If an agency/employer has any questions about the validity of the document, they can contact us. Although we will not discuss the content of a person's police check due to privacy reasons, we will confirm the number of pages originally released, and advise whether or not a document may have been altered.
I don't live in the Region of Halton, or I reside out of Canada. How can I get a Police Record Check?
The Halton Regional Police Service provides Police Record Checks only for residents of the Region. Note that Vulnerable Sector Checks can only be done for Canadian residents residing and employed in Canada. As per RCMP directives, police services cannot conduct Vulnerable Sector screening for citizens living and and working outside Canada, even if the employer is a Canadian firm.
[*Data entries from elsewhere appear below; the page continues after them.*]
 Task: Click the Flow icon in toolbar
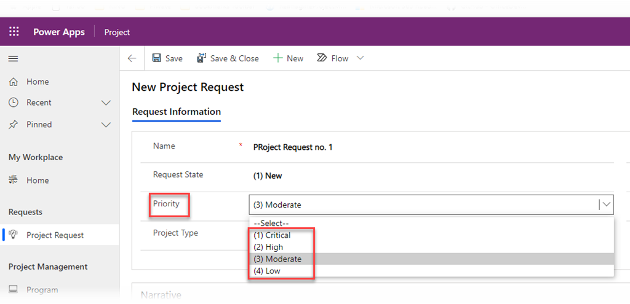[322, 58]
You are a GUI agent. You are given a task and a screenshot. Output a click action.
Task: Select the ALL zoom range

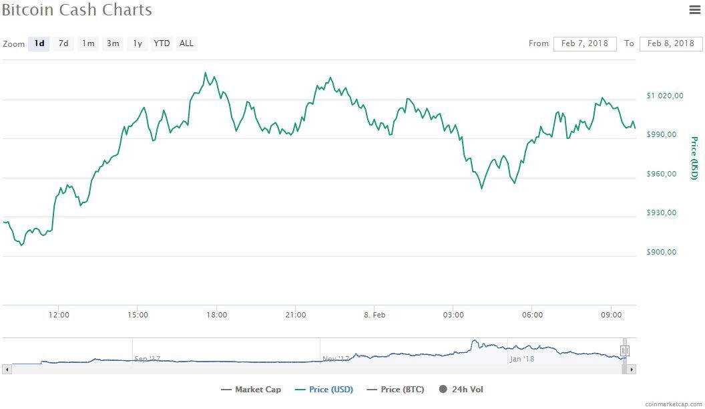click(x=186, y=43)
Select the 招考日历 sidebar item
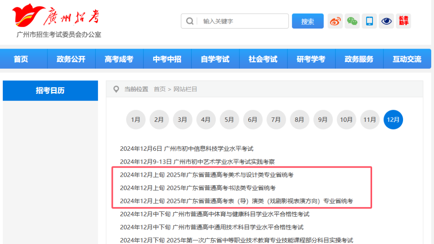Image resolution: width=434 pixels, height=244 pixels. tap(50, 90)
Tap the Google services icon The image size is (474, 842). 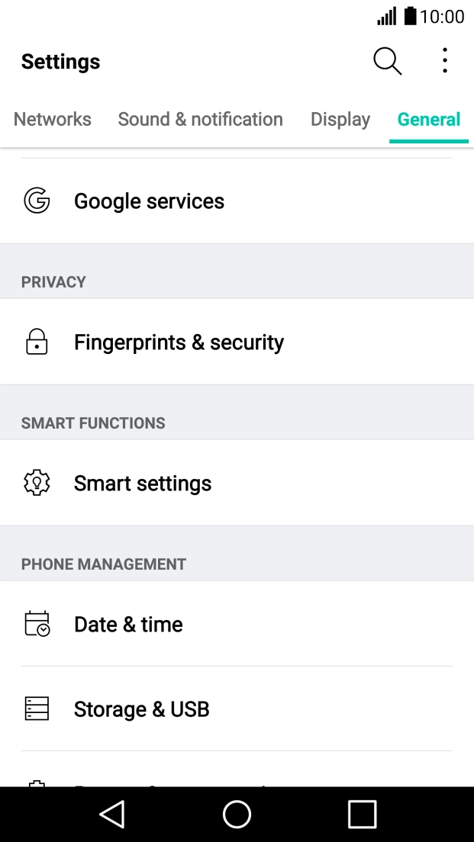[36, 201]
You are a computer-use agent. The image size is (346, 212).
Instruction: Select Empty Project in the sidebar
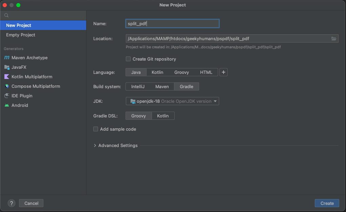pos(20,35)
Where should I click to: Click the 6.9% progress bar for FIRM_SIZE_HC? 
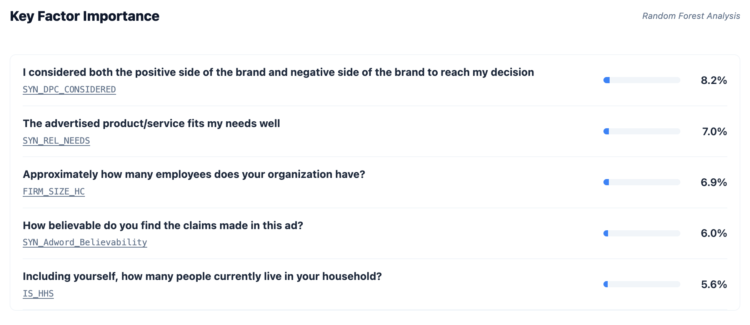coord(642,182)

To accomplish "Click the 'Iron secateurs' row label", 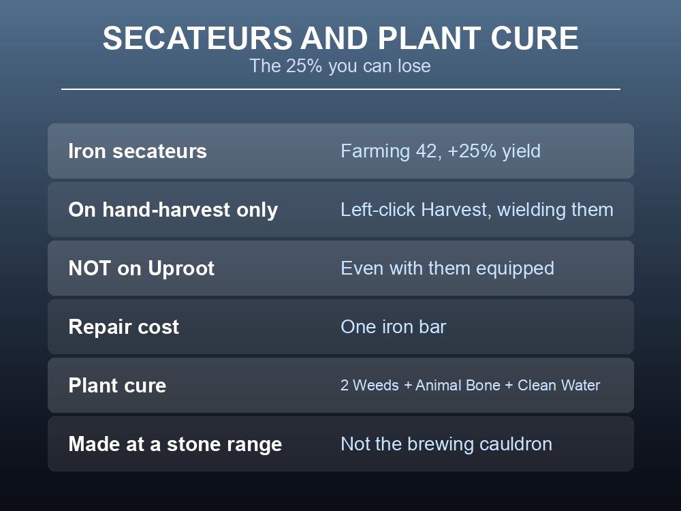I will (138, 151).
If you reside outside Canada, you can obtain a certified criminal records check by submitting fingerprints directly to the RMCP. Note that this only contains information relevant to criminal convictions, if any. It does not include police contact information, nor a search of the pardoned database. More information is available on the RCMP website at:
What is exceptional disclosure?
In exceptional circumstances, non-conviction records may be considered for release on a Vulnerable Sector Check. There may be specific, exceptional cases where the existence of these types of records gives rise to a concrete and compelling concern for the safety of vulnerable persons. Non-convictions are criminal charges that did not result in a conviction in court. However, if information in the applicant’s record meets the Exceptional Disclosure Assessment it can be released under the authority of the Police Services Act (P.S.A Regulation 265/98, s. 3). What may be considered for release are non-convictions involving child sexual predators and fraud schemes targeting the elderly or other vulnerable persons.